## Document
##############################
# Made in Viet Nam



## seayakbill (Jan 16, 2016)

I received a 6 pack of Lionel ore cars and there was a large label on the shipping carton declairing that the ore cars were made in Viet Nam.

I have read dozens of times on all the forums that Lionel or any manufacture cannot remove tooling from China. So, did Lionel manufacture new tooling out of China to produce these cars or can tooling be removed from China.

Either case I wonder why Lionel didn't transfer the tooling to the good ole USA to produce these ore cars.

Bill


----------



## Spence (Oct 15, 2015)

Eric’s trains reviewed some hoppers recently that were made in Vietnam.


----------



## Lehigh74 (Sep 25, 2015)

I'm wondering if they used Weaver tooling, but a quick search for Weaver ore cars came up empty.


----------



## Rocky Mountaineer (Sep 19, 2015)

I'm wondering if this ore car tooling might have come from a fairly recent Lionel acquisition. The only "existing" tooling that I'm aware of for ore cars would be Lionel, MTH, Atlas-O, K-Line and RMT.

I really don't know what to believe anymore regarding tooling in China. I do know that the Lionel Milk Cars have been quite the fiasco in that they were announced over 3+ years ago as a China-based project. Then something happened that caused Lionel to move the project to Romania. Apparently, that was like going from the frying pan into the fire, because Lionel ultimately gave up on that project -- reportedly saying they'd need to re-invest in tooling to give the Milk Cars (and rotary gondolas as well if I'm not mistaken) any chance of seeing the light of day again. Now there have been reports that the Milk Cars are in fact due out later this month. So who knows where those were manufactured!!! 

As for Vietnam as a factory location... I suppose if the math works, Lionel will have trains manufactured anywhere. The guys in Lionel's boardroom making these decisions are not train guys -- they can just as easily be executives at a company making widgets. As a result, nobody at Lionel knows what's gonna arrive in North Carolina until the containers with finished product arrive in the warehouse. So it is what it is.


----------



## PRR1950 (Oct 26, 2013)

And what makes anyone think that those ore cars were not actually cast in China, shipped to Viet Nam for painting and final assembly, and then labeled as "Made in Viet Nam." The world of tariffs and taxes allows for multiple definitions of "manufacturing," some based on where most "value" is added in the process. There may not be much value in simple casting, and dealing with two Communist countries makes the wording even more questionable.

Just food for thought form a retired IRS agent .

Chuck


----------



## superwarp1 (Dec 13, 2016)

Not due out this month but re-cataloged in this months addition. Hopefully, we'll find out in a couple of weeks.


----------



## Lehigh74 (Sep 25, 2015)
##############################
[Items from a data source]
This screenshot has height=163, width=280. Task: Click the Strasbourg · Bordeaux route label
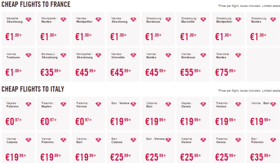154,20
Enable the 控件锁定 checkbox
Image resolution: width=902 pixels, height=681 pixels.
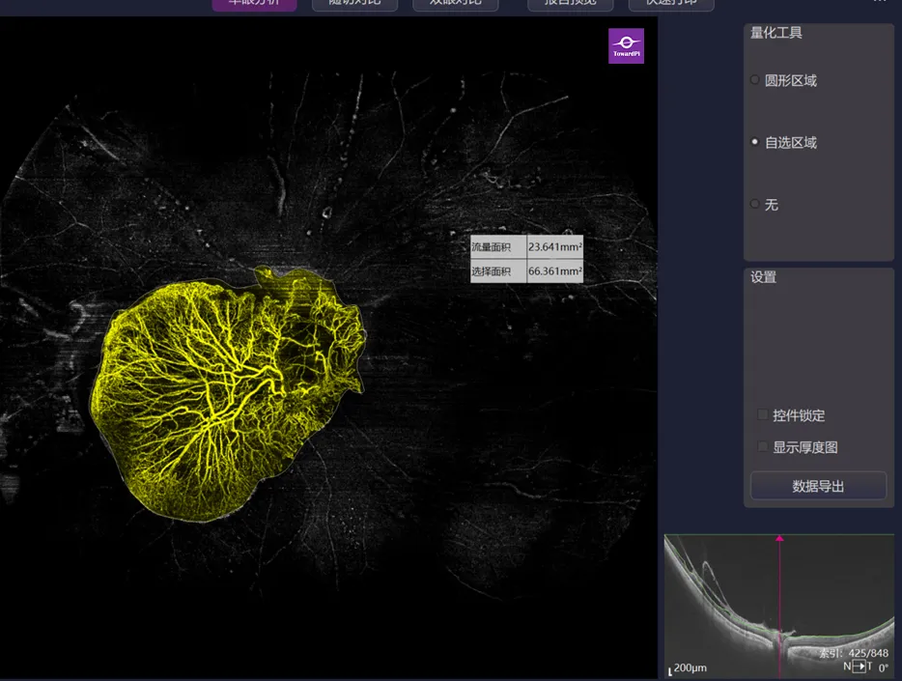pyautogui.click(x=763, y=415)

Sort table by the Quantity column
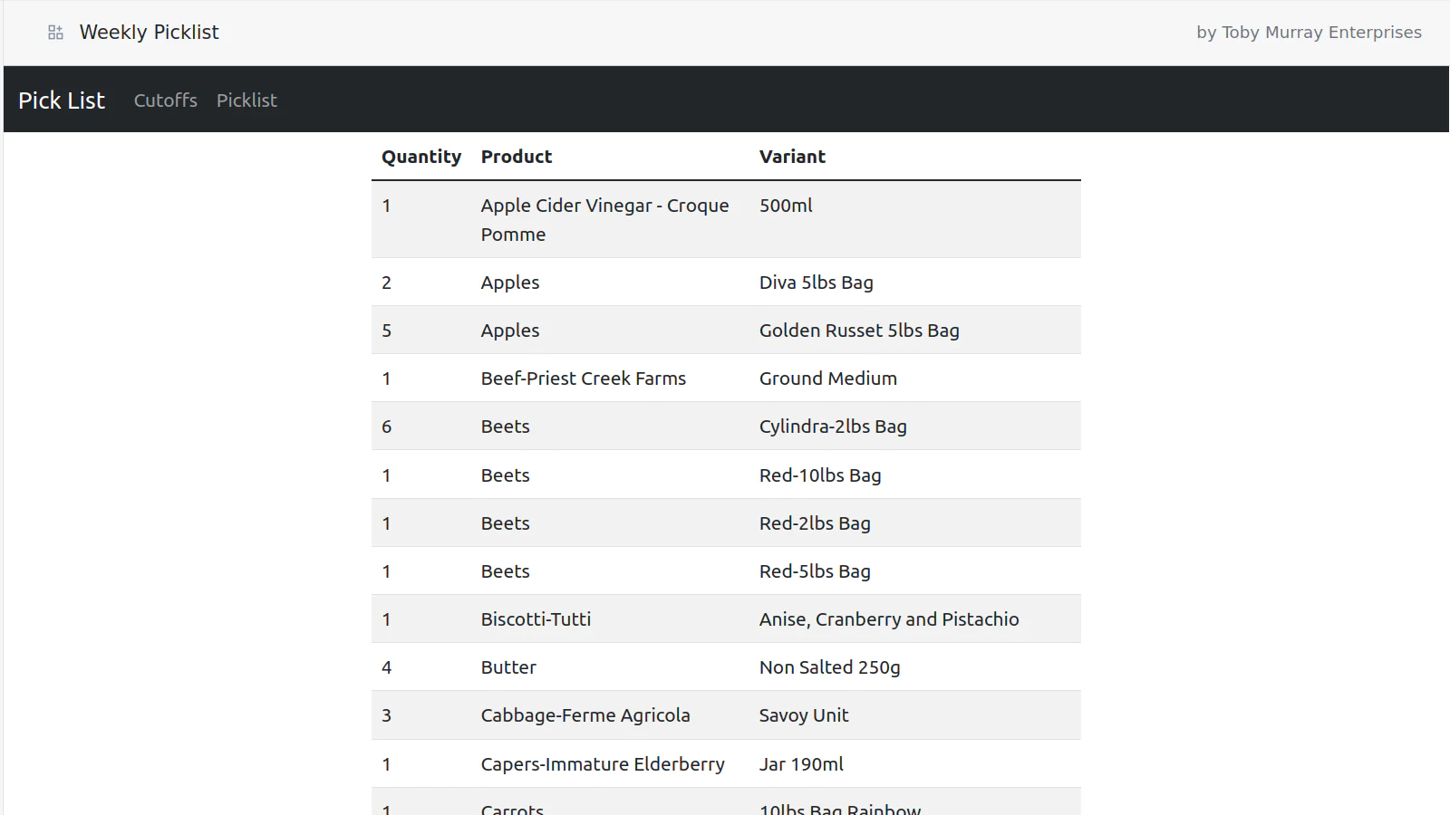[x=421, y=156]
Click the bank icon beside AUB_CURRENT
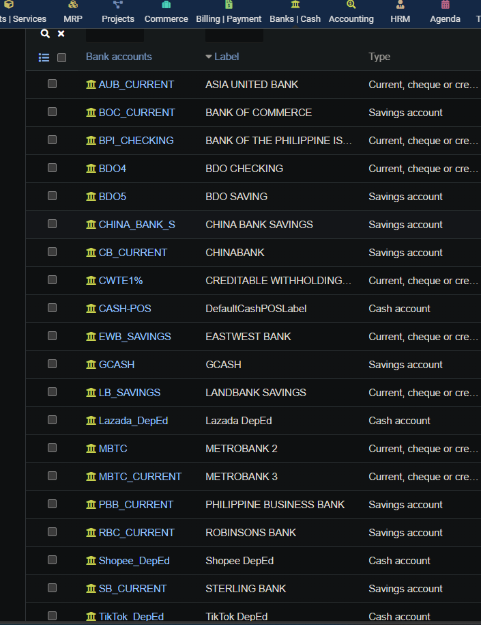Viewport: 481px width, 625px height. pyautogui.click(x=91, y=84)
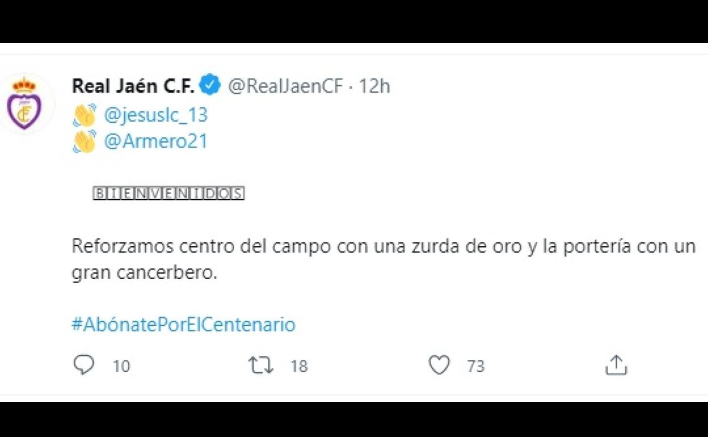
##############################
## Exercise task 1
Quote the ore car thread starting at "I have read" and ending at "made in Vietnam.".
## Exercise task 2
In the Lionel ore car thread, what does PRR1950 say his former job was?
## Exercise task 3
Please proceed with the Lionel ore car thread, picking up after its final line.
These records come from a separate source.

## Written answer 1
I have read dozens of times on all the forums that Lionel or any manufacture cannot remove tooling from China. So, did Lionel manufacture new tooling out of China to produce these cars or can tooling be removed from China.

Either case I wonder why Lionel didn't transfer the tooling to the good ole USA to produce these ore cars.

Bill


----------



## Spence (Oct 15, 2015)

Eric’s trains reviewed some hoppers recently that were made in Vietnam.

## Written answer 2
He was an IRS agent, now retired.

## Written answer 3
PRR1950 said:


> And what makes anyone think that those ore cars were not actually cast in China, shipped to Viet Nam for painting and final assembly, and then labeled as "Made in Viet Nam." The world of tariffs and taxes allows for multiple definitions of "manufacturing," some based on where most "value" is added in the process. There may not be much value in simple casting, and dealing with two Communist countries makes the wording even more questionable.
> 
> Just food for thought form a retired IRS agent .
> 
> Chuck


That’s a good point. I watched a show recently on adulterated honey. After the US added a sizable tariff to counteract Chinese dumping of the stuff, they trans shipped it thru various SE Asia countries to try to avoid the tariff.


----------



## Krieglok (Sep 7, 2013)

If LL Bean can make much of their product line in Vietnam, so can Lionel I suppose. Vietnam is the next cheap labor pool in a long history of Asian manufacturing. 

I remember when “made in” Japan, Taiwan, Korea and Hong Kong was considered a label for cheap/poor quality. Now if we get any train items from these countries, they are considered superior to the Chinese products...

Tom


----------



## Rocky Mountaineer (Sep 19, 2015)

superwarp1 said:


> Not due out this month but re-cataloged in this months addition. Hopefully, we'll find out in a couple of weeks.


Thanks for clarifying that point, Gary. So you're referring to the Milk Cars "possibly" being catalog'd again in Lionel's new catalog due out on 1/20? Even as recently as last year's missed delivery estimates, I was thinking we'd be looking at mid-year 2020 at the earliest for actual delivery of the Milk Cars from _wherever_ they're being manufactured...


----------



## wvgca (Jan 21, 2013)

it all boils down to cost unfortunately , quality is a very poor third runner in this scenario ...
and 'cost' does include tariffs, even if the actual assembly or casting costs -may- be higher, there -could- be lower tariff [or even shipping] associated with the end location ..
it's not that easy to figure out the actual 'why' ..


----------



## MichaelE (Mar 7, 2018)

Krieglok said:


> If LL Bean can make much of their product line in Vietnam, so can Lionel I suppose. Vietnam is the next cheap labor pool in a long history of Asian manufacturing.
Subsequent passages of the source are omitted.